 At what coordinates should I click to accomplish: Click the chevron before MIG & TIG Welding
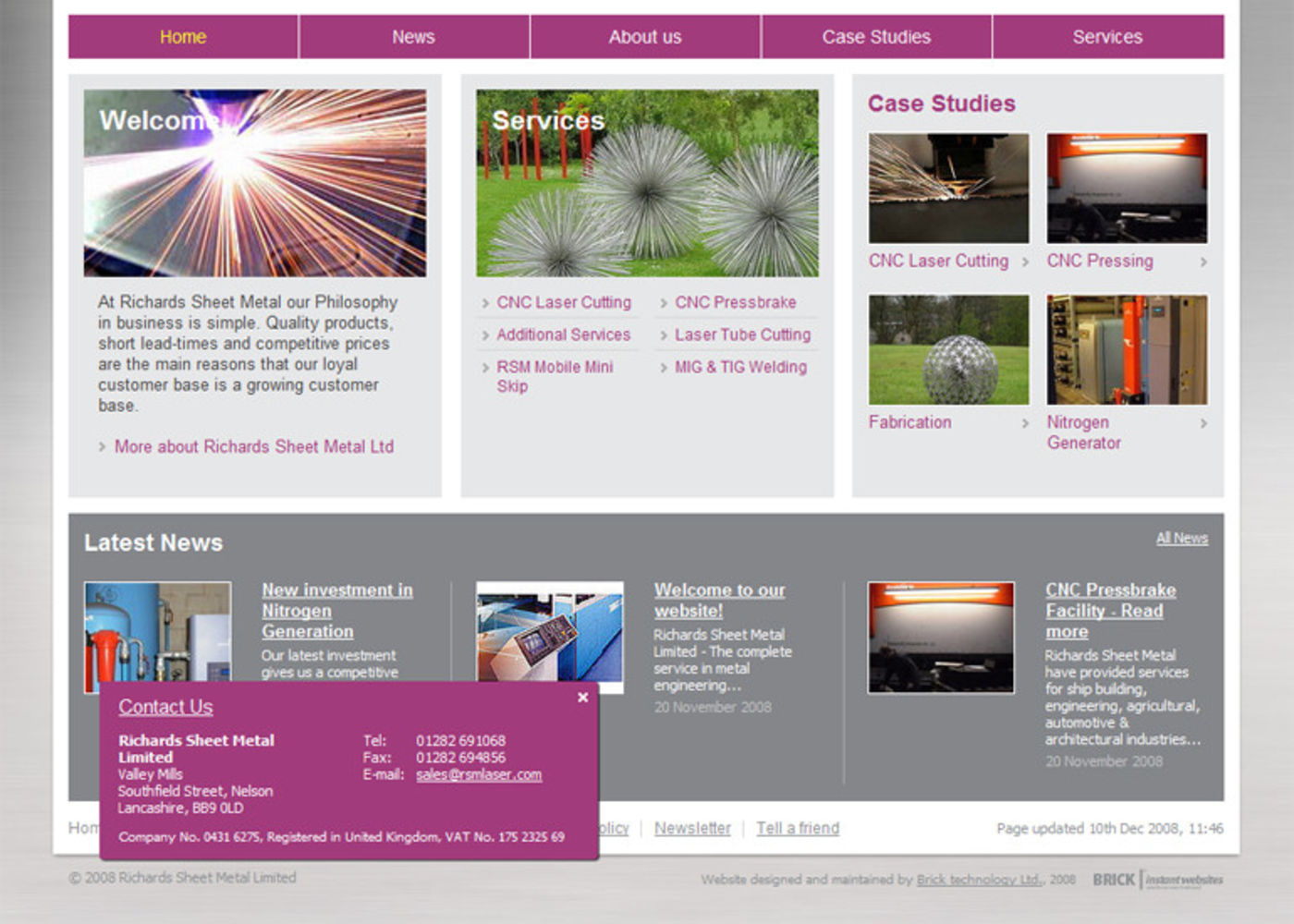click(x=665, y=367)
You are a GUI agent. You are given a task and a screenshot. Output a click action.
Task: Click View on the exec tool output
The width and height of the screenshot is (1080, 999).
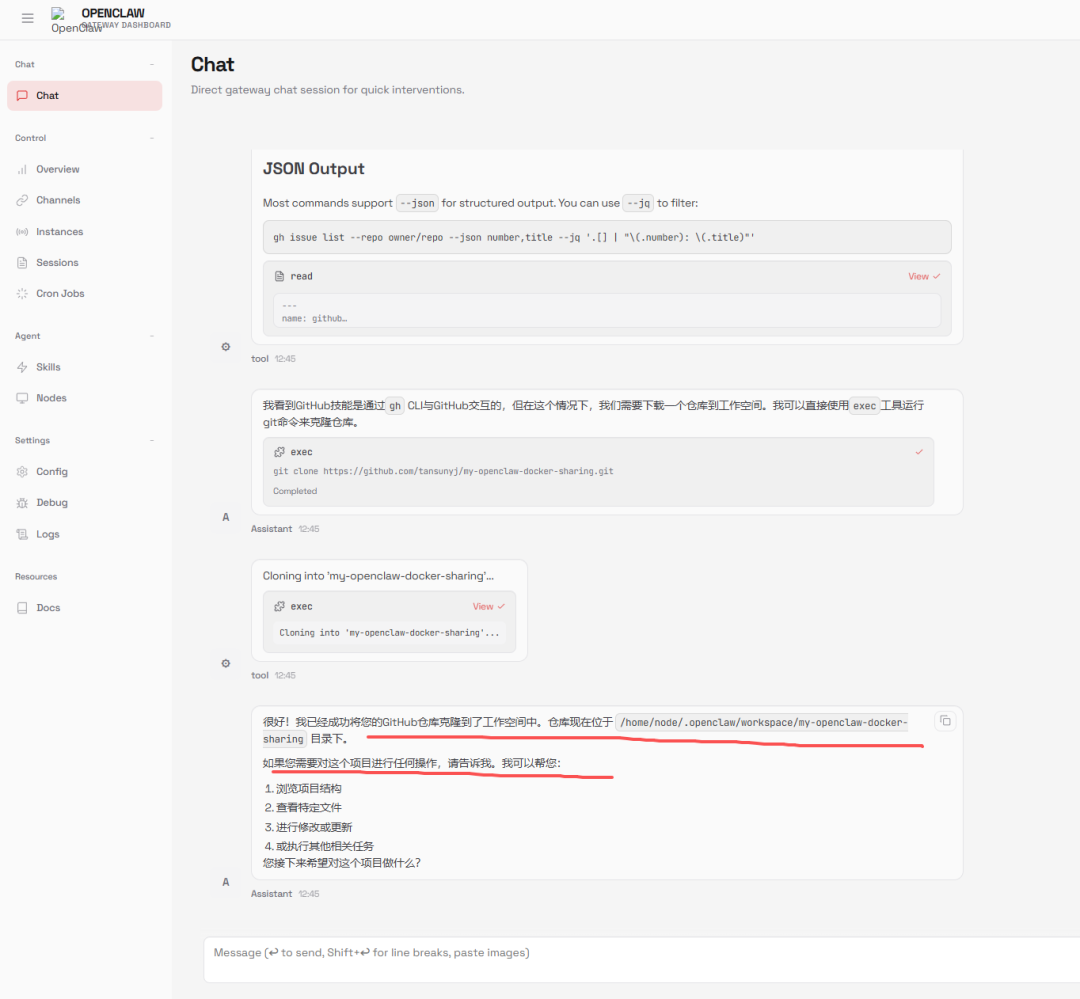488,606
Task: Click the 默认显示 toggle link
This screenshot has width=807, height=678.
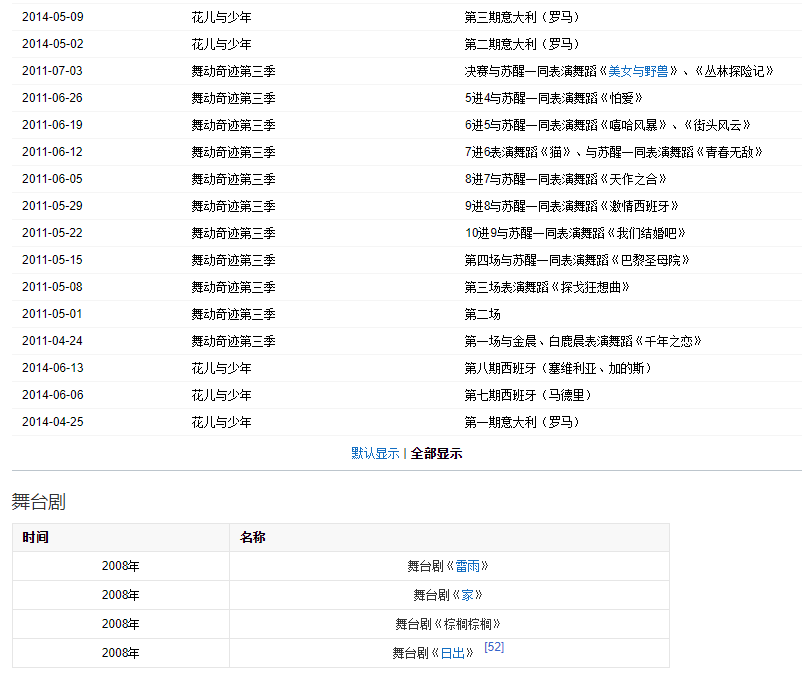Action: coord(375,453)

• _TASK STATEMENT_:
Every entry above is to be copied verbatim, with the pictures removed.

• _RESPONSE FOR THIS EXERCISE_:
 At what coordinates should I click to accomplish: Click the chevron before MIG & TIG Welding
click(x=665, y=367)
You are a GUI agent. You are given a task and a screenshot. Output a click action.
Task: Click View on the exec tool output
The width and height of the screenshot is (1080, 999).
488,606
Task: Click the 默认显示 toggle link
This screenshot has width=807, height=678.
Action: coord(375,453)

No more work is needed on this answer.